Jakarta – Komisi Pemberantasan Korupsi (KPK) resmi menahan Kock Meng selaku terduga pemberi suap kepada mantan Gubernur Kepulauan Riau Nurdin Basirun.
Kepala Bagian Pemberitaan dan Publikasi KPK Yuyuk Andriati Iskak mengatakan Kock Meng ditahan sejak Rabu (11/9/2019).
“Untuk kepentingan penyidikan, KPK menahan tersangka KMN [Kock Meng] di Rutan Cabang KPK C1 selama 20 hari pertama terhitung mulai 11 September 2019,” ungkapnya pada Kamis (12/9/2019).
Pengusaha Kock Meng diduga memberi suap kepada tiga pejabat Kepri terkait Penerbitan Peraturan Daerah Rencana Zonasi Wilayah Pesisir dan Pulau-Pulau Kecil (RZWP3K) di Provinsi Kepulauan Riau Tahun 2019.
Penetapan tersangka berdasarkan pengembangan kasus tersebut, yang sebelumnya telah menetapkan Gubernur Kepulauan Riau 2016-2021 Nurdin Basirun, Kepala Dinas Kelautan dan Perikanan Edy Sofyan, Kepala Bidang Perikanan Tangkap Budi Hartono, dan swasta bernama Abu Bakar, sebagai tersangka.

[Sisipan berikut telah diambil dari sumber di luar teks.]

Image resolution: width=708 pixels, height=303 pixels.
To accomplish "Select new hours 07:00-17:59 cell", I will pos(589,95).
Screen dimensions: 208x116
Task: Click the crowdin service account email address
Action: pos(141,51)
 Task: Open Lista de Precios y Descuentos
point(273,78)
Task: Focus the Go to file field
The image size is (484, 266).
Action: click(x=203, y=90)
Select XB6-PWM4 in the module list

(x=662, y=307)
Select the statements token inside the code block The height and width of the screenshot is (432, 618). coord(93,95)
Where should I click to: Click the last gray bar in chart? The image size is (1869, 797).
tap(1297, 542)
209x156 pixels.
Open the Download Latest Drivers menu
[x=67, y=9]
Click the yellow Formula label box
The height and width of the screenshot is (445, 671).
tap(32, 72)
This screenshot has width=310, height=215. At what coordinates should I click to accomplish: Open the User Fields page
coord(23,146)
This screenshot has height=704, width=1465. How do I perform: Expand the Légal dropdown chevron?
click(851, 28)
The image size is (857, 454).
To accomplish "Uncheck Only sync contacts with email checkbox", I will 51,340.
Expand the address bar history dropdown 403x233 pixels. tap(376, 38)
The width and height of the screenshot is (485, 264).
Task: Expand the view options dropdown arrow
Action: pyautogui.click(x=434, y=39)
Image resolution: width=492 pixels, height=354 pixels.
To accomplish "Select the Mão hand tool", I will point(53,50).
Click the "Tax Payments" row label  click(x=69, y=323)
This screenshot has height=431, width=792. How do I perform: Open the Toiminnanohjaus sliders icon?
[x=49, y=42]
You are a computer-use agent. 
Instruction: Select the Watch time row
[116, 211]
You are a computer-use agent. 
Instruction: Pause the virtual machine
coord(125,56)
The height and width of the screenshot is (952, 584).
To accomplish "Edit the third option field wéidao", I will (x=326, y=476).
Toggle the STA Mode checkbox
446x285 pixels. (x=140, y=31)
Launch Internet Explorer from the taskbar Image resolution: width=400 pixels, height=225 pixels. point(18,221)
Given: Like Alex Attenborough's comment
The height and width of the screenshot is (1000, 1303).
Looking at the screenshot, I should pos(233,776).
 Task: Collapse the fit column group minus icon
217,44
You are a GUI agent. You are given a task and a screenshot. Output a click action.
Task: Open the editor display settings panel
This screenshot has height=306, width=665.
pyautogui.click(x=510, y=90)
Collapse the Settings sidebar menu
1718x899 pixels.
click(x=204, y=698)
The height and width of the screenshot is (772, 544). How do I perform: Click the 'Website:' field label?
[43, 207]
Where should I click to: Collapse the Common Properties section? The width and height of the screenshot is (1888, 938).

“KPK menemukan bukti permulaan yang cukup tentang keterlibatan pihak lain sehingga KPK meningkatkan perkara ini ke tahap penyidikan dan menetapkan KMN [Kock Meng] sebagai tersangka,” ujar Yuyuk.
Dia  menjelaskan kasus ini bermula ketika dilakukan proses penyusunan Raperda tentang RZWP3K Provinsi Kepulauan Riau yang antara lain memuat rencana reklamasi wilayah pesisir dan pulau-pulau kecil.
Menurut Yuyuk, seharusnya untuk melakukan reklamasi dibutuhkan izin lokasi dan izin pelaksanaan reklamasi, tetapi karena Perda RZWP3K masih dibahas, maka izin lokasi tersebut belum dapat diterbitkan. Oleh karena itu, Kock Meng dan Abu Bakar akhirnya mengajukan terlebih dahulu izin prinsip pemanfaatan ruang laut pada Nurdin Basirun.
Yuyuk mengatakan bahwa Kock Meng dengan bantuan tangan kanannya bernama Abu Bakar mengajukan izin prinsip pemanfaatan ruang laut di Tanjung Piayu, Batam sebanyak tiga kali.
Pertama, Oktober 2018 untuk rencana proyek reklamasi untuk pembangunan resor seluas 5 hektare. Kedua, April 2019 untuk rencana proyek reklamasi yang bersangkutan seluas 1,2 hektare. Ketiga, pada Mei 2019 untuk pembangunan resort dengan luas sekitar 10,2 hektare.
Dia mengatakan peruntukan area rencana reklamasi yang diajukan Kock Meng seharusnya adalah untuk budidaya dan termasuk kawasan hutan lindung (hutan bakau).
“Namun, hal tersebut kemudian diakal-akali oleh agar dapat diperuntukan untuk kegiatan pariwisata dengan cara membagi wilayah 2 hektare untuk budi daya dan selebihnya untuk pariwisata dengan membangun keramba ikan di bawah restoran dan resor,” ujarnya.
Pada akhirnya ketiga izin tersebut telah terbit dengan luas total 16,4 ha. Sebagai imbalan dari penerbitan izin tersebut, Kock Meng bersama-sama dengan tangan kanannya Abu Bakar memberikan uang pada Nurdin Basirun, Edy Sofyan, dan Budi Hartono secara bertahap.
“Pada Mei 2019 Rp45 juta dan Sin$5.000 sebagai imbalan penerbitan izin prinsip. Kemudian, pada Juli 2019 sebesar Sin$6.000 untuk pengurusan data dukung syarat reklamasi,” kata Yuyuk.
Atas perbuatannya, Kock Meng disangkakan melanggar Pasal 5 ayat (1) huruf a atau Pasal 5 ayat (1) huruf b atau Pasal 13 UU N. 31 Tahun 1999 sebagaimana telah diubah dengan UU No. 20 Tahun 2001 tentang Pemberantasan Tindak Pidana Korupsi juncto Pasal 55 ayat (1) ke-1 KUHP.
Yuyuk mengatakan dalam penyidikan Kock Meng telah dilakukan pemeriksaan terhadap delapan orang sebagai saksi yang terdiri dari unsur Kepala Dinas, anggota DPRD, dan pihak swasta.